◆ Exercise prompt ◆
Copy out the forum post below about the eBay seller, word for word and in full.

◆ Text shown ◆
•••••

# another ebay question



## paintlady (May 10, 2007)

I am having trouble with an ebay seller and need some advice. I won a book back on Jan. 20th. When I didn't receive it by yesterday I contacted the seller through Ebay to see if she could provide a tracking number which she did as she said that according to the tracking number the book was supposed to have been delivered to my house the day before yesterday. I gave the tracking number to my post office and they said that the package was indeed marked delivered- to NEW JERSEY! I live in Minnesota! So I contacted the seller by phone and she said that she must have given me the wrong tracking number and she would send the right one to me when she was able to. I got a private email from her last night that said that she tracked the package with the supposedly new tracking number and the book was now delivered to HAWAII! Did I mention that I live in MINNESOTA?? She refused to refund my postage as she now claims that it is not her fault that the book is off somewhere on the planet (if she ever even mailed it).

•••••

(Stored data)
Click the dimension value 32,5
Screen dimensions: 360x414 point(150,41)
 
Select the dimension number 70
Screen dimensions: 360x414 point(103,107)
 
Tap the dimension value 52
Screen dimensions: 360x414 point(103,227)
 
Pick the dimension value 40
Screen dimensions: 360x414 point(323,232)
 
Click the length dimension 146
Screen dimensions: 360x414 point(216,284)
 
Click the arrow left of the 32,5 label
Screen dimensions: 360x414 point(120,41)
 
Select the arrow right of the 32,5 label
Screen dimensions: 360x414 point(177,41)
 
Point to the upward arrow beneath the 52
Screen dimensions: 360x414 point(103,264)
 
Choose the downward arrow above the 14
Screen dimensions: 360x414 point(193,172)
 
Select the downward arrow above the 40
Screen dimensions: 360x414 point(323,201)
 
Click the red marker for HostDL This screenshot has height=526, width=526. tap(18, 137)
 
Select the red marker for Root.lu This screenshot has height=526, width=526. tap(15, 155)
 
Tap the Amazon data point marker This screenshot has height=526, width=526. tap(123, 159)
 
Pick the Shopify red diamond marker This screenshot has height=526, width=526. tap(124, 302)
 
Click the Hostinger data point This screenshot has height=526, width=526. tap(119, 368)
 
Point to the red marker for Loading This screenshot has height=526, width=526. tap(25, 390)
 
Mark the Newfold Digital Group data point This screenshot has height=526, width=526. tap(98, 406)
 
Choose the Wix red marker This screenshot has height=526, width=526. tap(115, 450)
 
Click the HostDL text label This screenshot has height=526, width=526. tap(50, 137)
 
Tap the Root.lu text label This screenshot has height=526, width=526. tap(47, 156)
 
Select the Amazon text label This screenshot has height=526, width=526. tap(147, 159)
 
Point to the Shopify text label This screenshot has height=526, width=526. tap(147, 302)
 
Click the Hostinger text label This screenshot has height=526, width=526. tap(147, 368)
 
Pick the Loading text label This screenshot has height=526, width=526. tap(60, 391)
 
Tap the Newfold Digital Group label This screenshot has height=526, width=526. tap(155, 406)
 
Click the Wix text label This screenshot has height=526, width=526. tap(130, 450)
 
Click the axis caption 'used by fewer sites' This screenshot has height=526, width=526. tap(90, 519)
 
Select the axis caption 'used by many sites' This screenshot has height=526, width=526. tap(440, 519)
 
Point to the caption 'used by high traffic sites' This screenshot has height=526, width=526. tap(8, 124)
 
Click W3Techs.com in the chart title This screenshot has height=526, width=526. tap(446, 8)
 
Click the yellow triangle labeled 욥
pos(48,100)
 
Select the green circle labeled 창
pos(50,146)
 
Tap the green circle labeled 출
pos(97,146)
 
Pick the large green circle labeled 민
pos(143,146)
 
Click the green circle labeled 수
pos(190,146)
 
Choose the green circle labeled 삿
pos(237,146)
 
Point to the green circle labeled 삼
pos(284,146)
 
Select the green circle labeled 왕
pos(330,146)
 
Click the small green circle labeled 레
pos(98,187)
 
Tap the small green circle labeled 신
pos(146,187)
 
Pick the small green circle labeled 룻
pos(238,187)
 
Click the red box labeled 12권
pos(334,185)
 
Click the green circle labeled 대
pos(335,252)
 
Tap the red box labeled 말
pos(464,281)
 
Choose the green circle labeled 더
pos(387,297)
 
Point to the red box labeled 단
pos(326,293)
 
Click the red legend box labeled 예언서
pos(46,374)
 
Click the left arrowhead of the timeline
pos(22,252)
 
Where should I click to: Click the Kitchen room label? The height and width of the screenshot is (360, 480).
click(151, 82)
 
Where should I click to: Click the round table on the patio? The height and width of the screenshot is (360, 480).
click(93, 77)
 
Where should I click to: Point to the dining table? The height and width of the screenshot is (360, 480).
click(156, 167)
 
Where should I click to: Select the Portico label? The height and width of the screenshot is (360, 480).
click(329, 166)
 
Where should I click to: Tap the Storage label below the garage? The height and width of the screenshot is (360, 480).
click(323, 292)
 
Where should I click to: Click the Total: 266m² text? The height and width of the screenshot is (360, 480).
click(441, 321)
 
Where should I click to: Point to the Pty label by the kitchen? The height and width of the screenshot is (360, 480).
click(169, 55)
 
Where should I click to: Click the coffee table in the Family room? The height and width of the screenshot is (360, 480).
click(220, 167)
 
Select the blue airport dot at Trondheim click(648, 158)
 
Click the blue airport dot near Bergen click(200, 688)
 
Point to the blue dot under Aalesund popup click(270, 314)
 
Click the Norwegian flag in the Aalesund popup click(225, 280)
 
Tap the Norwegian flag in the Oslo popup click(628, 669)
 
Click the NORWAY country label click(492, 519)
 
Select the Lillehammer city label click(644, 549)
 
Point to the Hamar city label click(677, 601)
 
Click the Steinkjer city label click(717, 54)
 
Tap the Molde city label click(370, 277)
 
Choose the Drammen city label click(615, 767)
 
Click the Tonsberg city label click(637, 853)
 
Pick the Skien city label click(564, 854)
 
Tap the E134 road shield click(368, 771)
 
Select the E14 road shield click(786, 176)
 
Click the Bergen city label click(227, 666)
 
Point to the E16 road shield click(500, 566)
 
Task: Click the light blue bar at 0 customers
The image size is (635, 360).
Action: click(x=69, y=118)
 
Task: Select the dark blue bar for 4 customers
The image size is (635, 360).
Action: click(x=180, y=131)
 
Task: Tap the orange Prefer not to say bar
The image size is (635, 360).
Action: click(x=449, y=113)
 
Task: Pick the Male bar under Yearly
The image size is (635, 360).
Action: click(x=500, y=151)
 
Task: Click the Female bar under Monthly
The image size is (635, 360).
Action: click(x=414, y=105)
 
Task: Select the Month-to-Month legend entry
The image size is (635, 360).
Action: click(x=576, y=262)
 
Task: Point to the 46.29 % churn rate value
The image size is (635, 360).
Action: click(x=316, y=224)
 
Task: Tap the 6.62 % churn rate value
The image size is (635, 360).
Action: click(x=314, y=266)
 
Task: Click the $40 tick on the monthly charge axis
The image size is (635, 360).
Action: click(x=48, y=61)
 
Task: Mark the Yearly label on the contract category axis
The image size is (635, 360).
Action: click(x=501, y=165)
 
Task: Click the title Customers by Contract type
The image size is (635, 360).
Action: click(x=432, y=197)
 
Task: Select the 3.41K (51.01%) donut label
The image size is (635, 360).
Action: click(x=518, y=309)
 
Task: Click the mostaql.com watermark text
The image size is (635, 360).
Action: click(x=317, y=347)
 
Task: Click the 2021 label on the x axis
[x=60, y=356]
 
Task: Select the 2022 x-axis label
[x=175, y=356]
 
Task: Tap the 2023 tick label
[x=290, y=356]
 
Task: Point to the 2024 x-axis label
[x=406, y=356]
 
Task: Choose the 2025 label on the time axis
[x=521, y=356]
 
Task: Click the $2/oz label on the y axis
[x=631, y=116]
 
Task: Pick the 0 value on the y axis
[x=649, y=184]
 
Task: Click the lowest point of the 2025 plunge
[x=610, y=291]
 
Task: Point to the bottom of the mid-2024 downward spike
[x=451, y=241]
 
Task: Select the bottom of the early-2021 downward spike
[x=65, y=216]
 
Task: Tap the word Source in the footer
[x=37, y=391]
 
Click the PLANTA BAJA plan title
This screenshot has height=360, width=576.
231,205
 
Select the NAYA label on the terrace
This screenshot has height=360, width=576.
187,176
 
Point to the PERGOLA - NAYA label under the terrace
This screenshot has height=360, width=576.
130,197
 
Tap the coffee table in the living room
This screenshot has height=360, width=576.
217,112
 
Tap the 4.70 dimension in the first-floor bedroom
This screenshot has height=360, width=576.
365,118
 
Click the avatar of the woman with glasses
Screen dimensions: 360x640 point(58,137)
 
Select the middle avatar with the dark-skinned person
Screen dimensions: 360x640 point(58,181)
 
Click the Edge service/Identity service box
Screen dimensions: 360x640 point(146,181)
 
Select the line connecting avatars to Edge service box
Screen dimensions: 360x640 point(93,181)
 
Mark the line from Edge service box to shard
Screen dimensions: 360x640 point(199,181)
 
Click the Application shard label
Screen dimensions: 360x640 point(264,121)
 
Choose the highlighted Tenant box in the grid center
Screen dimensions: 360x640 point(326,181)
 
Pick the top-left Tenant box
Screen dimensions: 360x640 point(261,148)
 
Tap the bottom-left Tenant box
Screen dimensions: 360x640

•••••

◆ Solution ◆
# another ebay question



## paintlady (May 10, 2007)

I am having trouble with an ebay seller and need some advice. I won a book back on Jan. 20th. When I didn't receive it by yesterday I contacted the seller through Ebay to see if she could provide a tracking number which she did as she said that according to the tracking number the book was supposed to have been delivered to my house the day before yesterday. I gave the tracking number to my post office and they said that the package was indeed marked delivered- to NEW JERSEY! I live in Minnesota! So I contacted the seller by phone and she said that she must have given me the wrong tracking number and she would send the right one to me when she was able to. I got a private email from her last night that said that she tracked the package with the supposedly new tracking number and the book was now delivered to HAWAII! Did I mention that I live in MINNESOTA?? She refused to refund my postage as she now claims that it is not her fault that the book is off somewhere on the planet (if she ever even mailed it).